Last year’s Group of Eight (G-8) pledge to provide up to $20 billion over the next decade under the Global Partnership Against the Spread of Weapons and Materials of Mass Destruction has provided an opportunity to further catalyze and accelerate progress on this nonproliferation agenda and to bring in new allies to share the threat reduction burden.

Threat Reduction Accomplishments

Despite facing some major obstacles, threat reduction programs have had significant successes that enhance the security of the United States and the world. Some of the program’s results in the former Soviet states include:

  • Removal of roughly 7,000 nuclear warheads from deployment
  • Destruction of more than 400 missile silos
  • Elimination of more than 1,400 ballistic missiles, cruise missiles, submarines, and strategic bombers
  • Enhancement of storage and transportation of nuclear material and weapons
  • Elimination of 150 metric tons of weapons-grade uranium
  • Elimination of a major biological weapons production plant
  • Support of approximately 50,000 chemical, biological, nuclear, and missile scientists in peaceful research work

With construction of the first wing of the Mayak Fissile Material Storage Facility, the nuclear components from more than 12,500 dismantled nuclear weapons will be safely stored in coming years.

Remaining Challenges

Although these are impressive results, much of this agenda remains to be completed.
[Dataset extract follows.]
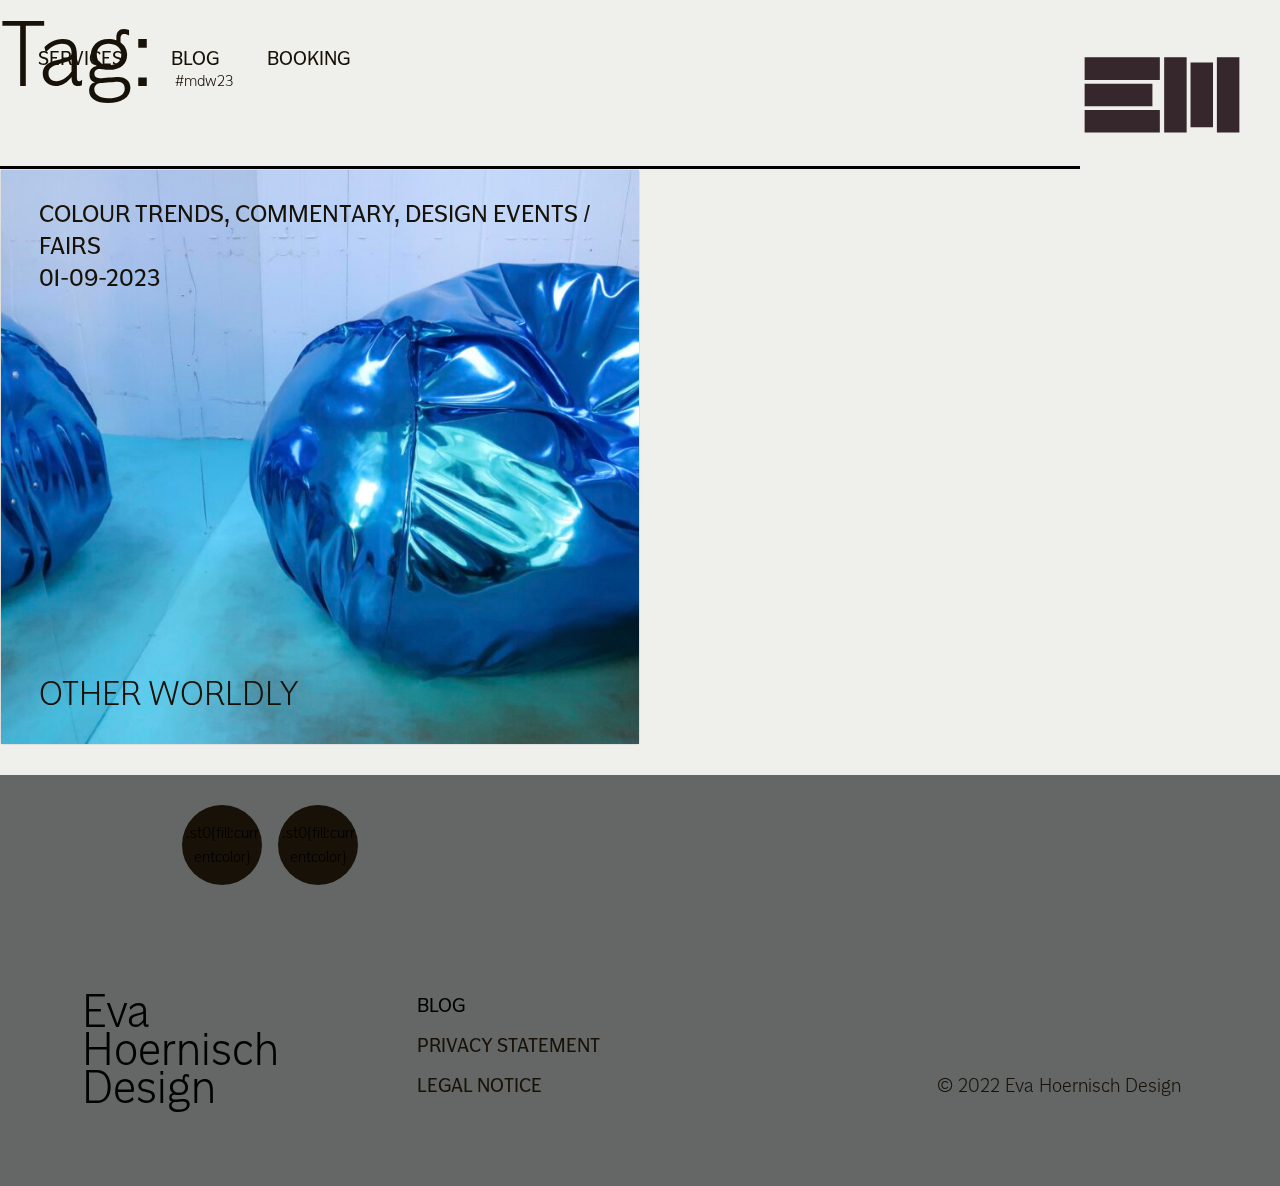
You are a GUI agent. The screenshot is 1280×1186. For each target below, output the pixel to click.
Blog (195, 58)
Roughly two-thirds of Russia’s weapons-grade material remains inadequately secure, the destruction of chemical weapons is just starting, and much remains unknown about the size and scope of Russia’s biological weapons activities.

These difficulties are exacerbated by many implementation problems that have developed during the past decade. For the most part, however, these problems are political, not technical, and they can be resolved if there is the demonstrated political will to do so in Russia, the United States, and the other G-8 countries.

Political Attention

Because of its sensitive nature and the need for cooperation by all parties, the threat reduction agenda requires sustained political attention and the expenditure of political capital. Truly robust political support for threat reduction, however, is very rarely demonstrated and often is more rhetorical than real.
For example, the Russian government has rarely spearheaded efforts to eliminate the internal security and bureaucratic problems that plague implementation in Russia. In the United States, insufficient political support and attention has resulted in funding limitations and restrictions, bureaucratic battles, and delayed program implementation.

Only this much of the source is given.